**TASK REQUIREMENTS**
Check each line of the records below and collect those that include the word "tweet".

(Pixel coordinate grounding data)
□ □ □ □ □ □ □

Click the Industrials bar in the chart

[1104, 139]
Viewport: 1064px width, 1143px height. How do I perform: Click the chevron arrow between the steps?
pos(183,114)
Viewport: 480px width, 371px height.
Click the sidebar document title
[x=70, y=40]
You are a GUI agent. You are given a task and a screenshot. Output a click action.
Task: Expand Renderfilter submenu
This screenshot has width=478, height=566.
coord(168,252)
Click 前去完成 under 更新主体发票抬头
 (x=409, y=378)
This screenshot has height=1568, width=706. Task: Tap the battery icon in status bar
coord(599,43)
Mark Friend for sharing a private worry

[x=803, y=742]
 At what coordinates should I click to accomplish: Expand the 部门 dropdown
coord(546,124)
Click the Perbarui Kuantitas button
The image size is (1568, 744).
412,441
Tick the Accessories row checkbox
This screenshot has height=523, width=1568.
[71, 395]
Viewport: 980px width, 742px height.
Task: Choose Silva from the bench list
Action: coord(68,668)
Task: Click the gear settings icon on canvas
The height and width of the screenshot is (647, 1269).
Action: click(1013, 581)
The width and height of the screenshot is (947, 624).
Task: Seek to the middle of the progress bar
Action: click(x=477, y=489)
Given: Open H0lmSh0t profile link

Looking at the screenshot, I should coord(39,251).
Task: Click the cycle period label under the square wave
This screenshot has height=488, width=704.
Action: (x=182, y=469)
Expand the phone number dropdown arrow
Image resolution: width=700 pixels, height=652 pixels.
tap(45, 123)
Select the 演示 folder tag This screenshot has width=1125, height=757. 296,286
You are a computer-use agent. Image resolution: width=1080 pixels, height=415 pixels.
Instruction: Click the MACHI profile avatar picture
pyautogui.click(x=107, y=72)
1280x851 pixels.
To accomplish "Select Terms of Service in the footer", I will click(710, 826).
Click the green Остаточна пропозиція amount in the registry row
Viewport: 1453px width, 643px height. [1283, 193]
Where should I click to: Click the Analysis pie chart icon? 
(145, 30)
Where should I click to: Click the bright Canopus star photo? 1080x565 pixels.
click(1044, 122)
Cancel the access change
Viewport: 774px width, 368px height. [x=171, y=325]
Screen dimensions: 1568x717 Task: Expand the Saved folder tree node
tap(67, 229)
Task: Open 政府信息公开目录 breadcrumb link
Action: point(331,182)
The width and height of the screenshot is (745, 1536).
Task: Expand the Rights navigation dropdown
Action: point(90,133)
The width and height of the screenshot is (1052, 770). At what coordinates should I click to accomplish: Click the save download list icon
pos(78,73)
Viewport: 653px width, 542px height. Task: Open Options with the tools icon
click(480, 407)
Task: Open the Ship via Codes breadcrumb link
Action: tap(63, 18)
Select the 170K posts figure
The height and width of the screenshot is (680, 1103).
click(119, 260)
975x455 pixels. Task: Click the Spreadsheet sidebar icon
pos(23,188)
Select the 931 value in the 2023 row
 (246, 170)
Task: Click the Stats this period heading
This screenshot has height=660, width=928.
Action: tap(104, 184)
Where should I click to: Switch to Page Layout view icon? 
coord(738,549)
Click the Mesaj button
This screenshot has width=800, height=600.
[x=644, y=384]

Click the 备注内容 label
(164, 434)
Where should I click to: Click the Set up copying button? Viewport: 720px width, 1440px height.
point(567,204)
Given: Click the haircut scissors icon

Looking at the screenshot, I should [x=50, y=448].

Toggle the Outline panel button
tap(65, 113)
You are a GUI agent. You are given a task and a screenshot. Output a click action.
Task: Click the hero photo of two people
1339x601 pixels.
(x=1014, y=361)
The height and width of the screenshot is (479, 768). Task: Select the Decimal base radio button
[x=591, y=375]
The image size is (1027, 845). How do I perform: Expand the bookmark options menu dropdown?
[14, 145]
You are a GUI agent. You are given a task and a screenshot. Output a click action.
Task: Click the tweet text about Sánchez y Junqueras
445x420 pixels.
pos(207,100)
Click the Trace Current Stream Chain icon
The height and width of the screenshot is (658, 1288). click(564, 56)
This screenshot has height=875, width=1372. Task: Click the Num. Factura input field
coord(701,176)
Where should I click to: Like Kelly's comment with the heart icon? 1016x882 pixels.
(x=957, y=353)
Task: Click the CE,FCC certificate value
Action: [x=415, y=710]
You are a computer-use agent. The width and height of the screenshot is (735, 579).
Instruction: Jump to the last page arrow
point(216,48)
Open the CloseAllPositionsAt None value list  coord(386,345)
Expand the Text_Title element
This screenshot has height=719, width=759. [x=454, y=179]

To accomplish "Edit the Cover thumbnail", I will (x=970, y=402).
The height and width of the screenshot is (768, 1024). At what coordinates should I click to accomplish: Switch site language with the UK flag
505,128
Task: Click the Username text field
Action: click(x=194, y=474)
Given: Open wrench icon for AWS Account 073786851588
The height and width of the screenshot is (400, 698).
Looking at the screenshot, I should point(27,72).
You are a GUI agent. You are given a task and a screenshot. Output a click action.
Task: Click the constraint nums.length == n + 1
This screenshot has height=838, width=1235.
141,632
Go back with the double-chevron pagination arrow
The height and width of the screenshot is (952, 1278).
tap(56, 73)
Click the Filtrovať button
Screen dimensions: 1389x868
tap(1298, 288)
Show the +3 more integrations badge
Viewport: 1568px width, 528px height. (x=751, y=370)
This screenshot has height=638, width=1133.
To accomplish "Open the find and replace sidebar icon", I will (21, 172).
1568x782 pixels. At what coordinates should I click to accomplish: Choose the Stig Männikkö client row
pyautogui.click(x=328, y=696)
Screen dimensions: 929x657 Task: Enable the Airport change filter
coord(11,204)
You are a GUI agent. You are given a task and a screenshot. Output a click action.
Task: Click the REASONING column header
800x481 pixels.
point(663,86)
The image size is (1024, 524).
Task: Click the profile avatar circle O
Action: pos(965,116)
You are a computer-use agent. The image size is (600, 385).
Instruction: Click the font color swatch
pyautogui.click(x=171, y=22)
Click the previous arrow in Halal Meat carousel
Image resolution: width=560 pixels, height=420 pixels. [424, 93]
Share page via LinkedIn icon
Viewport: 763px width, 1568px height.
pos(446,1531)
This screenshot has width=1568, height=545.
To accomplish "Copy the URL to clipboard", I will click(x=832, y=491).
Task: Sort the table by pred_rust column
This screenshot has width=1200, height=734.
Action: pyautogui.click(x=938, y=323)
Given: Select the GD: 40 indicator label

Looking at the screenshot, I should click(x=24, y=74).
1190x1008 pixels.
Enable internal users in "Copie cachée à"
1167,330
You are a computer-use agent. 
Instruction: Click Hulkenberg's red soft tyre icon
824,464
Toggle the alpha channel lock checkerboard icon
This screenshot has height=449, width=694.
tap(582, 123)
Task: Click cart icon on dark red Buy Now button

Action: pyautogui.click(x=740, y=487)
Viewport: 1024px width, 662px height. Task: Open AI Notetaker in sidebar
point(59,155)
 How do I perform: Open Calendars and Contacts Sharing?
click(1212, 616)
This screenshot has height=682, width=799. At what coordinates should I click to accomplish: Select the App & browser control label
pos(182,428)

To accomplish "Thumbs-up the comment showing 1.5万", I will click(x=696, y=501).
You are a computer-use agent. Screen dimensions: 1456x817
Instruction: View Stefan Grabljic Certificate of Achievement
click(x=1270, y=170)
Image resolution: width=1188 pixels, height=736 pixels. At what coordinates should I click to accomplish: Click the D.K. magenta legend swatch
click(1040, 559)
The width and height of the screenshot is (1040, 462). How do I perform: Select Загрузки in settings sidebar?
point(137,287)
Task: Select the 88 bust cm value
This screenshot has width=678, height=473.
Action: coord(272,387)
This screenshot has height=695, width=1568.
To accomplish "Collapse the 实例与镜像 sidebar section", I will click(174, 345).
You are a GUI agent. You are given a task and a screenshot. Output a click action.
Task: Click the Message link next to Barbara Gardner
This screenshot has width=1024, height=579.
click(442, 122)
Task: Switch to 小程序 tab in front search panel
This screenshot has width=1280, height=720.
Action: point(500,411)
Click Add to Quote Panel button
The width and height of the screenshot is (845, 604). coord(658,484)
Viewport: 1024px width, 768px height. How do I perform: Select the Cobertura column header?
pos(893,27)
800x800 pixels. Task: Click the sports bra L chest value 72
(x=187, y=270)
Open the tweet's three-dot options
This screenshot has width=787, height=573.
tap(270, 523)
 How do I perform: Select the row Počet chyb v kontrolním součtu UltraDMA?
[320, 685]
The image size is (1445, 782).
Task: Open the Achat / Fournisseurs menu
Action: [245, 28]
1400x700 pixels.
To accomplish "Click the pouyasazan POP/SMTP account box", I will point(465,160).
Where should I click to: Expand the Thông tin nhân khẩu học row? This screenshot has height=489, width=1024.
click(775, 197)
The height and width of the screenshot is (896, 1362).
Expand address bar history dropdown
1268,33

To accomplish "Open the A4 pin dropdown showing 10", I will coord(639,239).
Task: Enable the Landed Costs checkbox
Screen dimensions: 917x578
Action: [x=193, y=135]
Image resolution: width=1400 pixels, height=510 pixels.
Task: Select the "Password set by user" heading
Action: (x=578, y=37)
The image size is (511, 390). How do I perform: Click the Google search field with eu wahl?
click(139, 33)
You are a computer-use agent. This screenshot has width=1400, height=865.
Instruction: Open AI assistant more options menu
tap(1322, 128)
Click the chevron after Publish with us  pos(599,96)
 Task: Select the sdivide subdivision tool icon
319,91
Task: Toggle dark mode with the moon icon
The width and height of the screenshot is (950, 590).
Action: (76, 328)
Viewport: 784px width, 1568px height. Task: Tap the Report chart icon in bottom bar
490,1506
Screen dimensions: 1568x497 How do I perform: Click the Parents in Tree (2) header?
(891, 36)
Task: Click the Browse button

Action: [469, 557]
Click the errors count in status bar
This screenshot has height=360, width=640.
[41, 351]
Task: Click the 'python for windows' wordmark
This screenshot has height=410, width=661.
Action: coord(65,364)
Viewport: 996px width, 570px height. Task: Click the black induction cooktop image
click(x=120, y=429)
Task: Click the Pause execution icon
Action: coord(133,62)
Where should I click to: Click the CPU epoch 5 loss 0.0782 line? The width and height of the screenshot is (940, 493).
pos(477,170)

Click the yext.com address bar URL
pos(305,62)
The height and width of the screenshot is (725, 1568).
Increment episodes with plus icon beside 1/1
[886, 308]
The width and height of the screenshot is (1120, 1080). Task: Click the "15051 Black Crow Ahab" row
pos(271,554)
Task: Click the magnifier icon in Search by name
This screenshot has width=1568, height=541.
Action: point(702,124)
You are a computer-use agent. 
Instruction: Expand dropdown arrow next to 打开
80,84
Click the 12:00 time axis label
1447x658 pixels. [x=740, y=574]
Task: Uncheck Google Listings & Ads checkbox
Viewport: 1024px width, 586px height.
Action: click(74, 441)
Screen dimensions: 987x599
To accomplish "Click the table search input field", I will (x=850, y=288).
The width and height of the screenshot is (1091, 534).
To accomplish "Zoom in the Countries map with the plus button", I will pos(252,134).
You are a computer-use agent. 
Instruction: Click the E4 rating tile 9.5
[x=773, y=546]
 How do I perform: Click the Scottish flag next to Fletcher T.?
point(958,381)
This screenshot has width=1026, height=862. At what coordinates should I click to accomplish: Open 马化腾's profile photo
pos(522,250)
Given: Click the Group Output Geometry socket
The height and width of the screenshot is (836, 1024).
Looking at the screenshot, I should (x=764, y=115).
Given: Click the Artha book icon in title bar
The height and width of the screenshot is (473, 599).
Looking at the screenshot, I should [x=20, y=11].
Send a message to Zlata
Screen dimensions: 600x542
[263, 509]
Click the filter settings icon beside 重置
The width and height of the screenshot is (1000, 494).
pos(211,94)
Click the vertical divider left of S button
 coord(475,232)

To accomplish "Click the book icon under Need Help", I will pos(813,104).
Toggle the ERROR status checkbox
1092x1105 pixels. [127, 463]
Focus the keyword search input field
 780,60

□ □ □ □ □ □ □

**YOUR RESPONSE**
Task: Click the tweet text about Sánchez y Junqueras
Open the tweet's three-dot options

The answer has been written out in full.